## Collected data
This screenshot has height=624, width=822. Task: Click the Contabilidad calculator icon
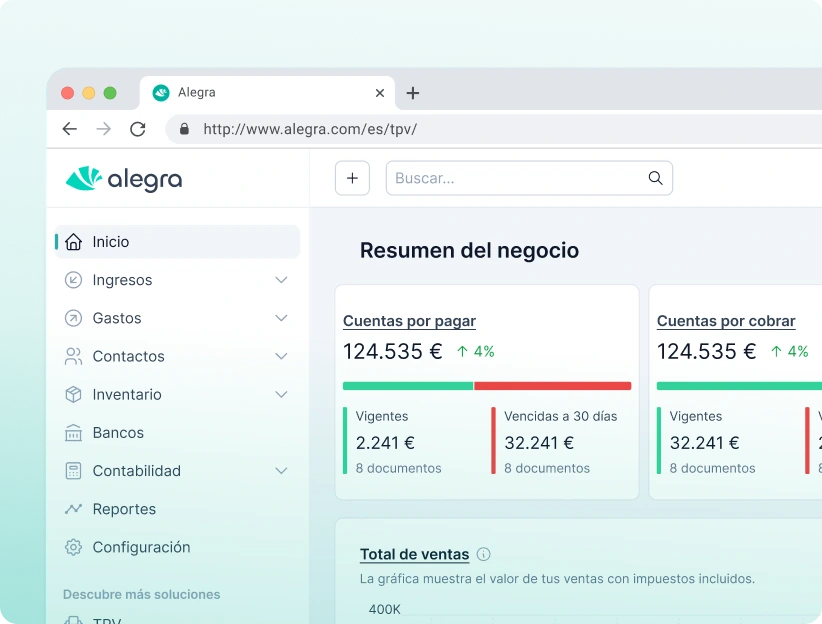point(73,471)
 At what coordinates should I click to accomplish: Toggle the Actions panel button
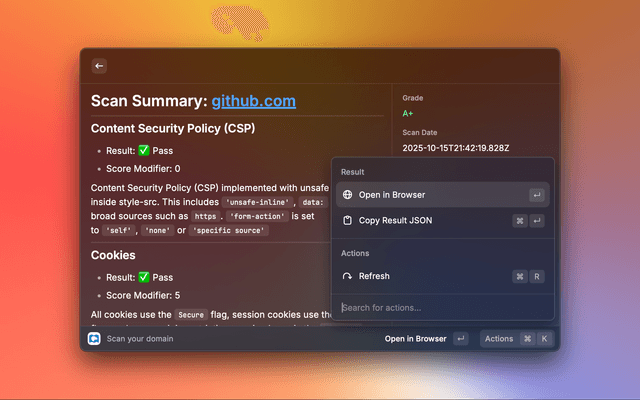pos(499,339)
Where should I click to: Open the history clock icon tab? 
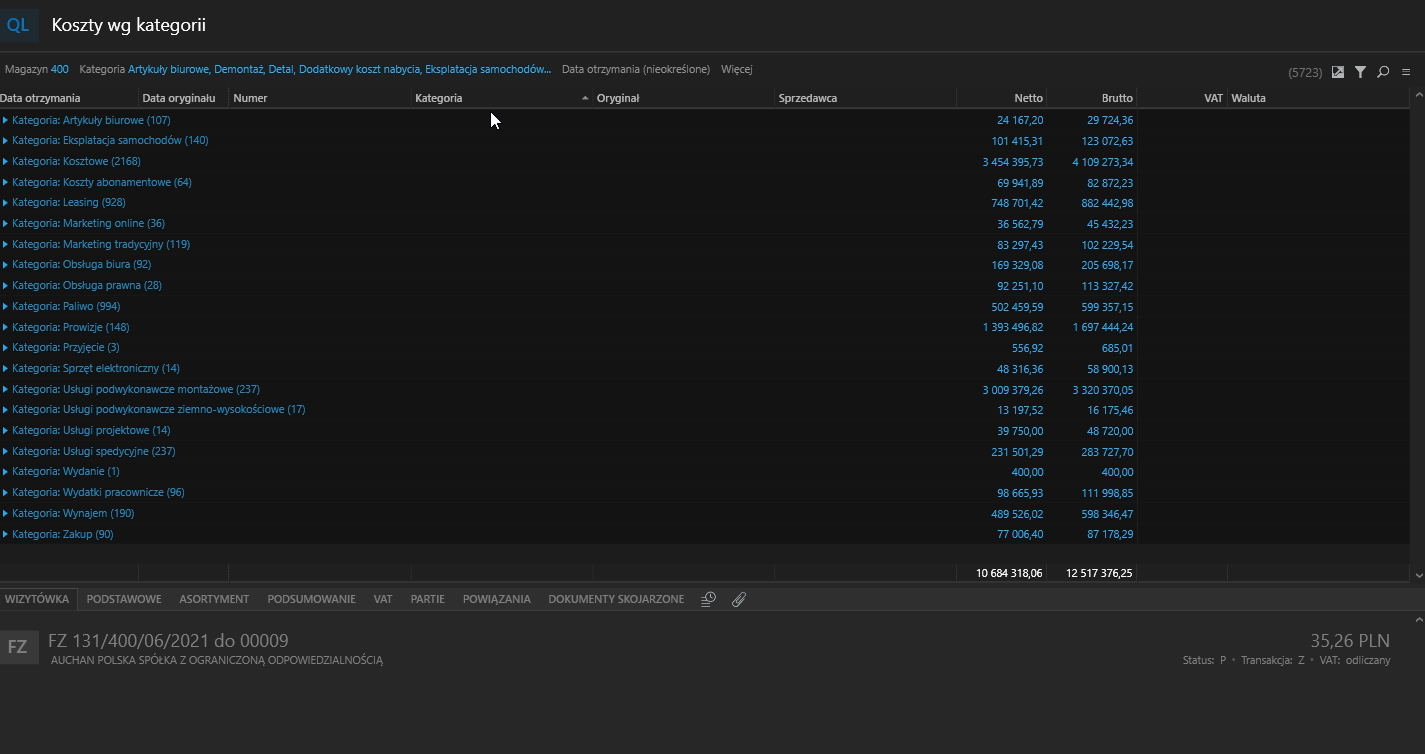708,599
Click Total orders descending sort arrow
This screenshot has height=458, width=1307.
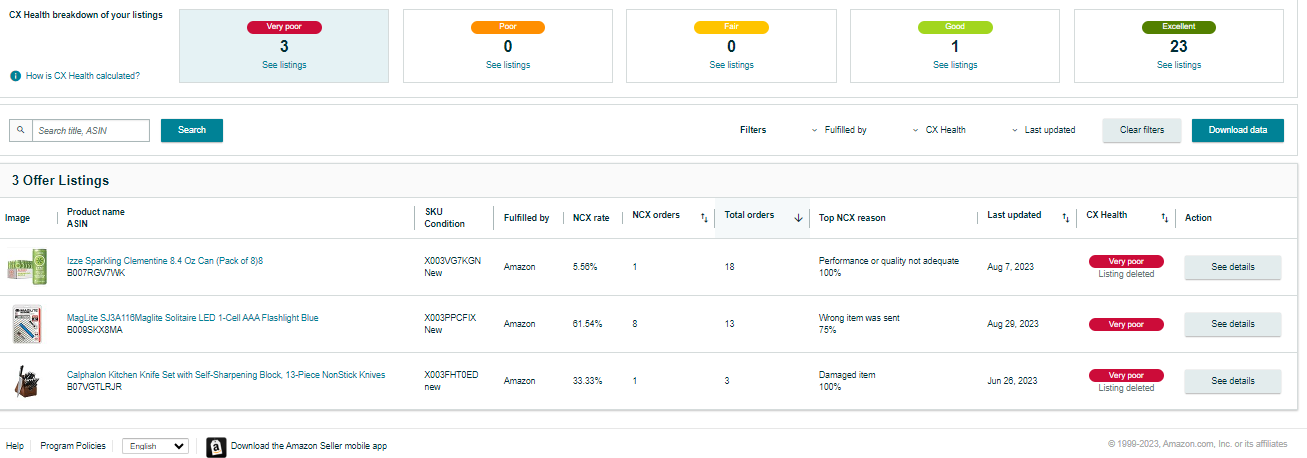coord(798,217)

## WHAT IS NEEDED
Please output all the records above exactly, leaving out every picture.

## EXERCISE RESULT
This screenshot has height=624, width=822. Task: Click the Contabilidad calculator icon
point(73,471)
 At what coordinates should I click to accomplish: Toggle the Actions panel button
pos(499,339)
Where should I click to: Open the history clock icon tab? 
708,599
Click Total orders descending sort arrow
This screenshot has height=458, width=1307.
coord(798,217)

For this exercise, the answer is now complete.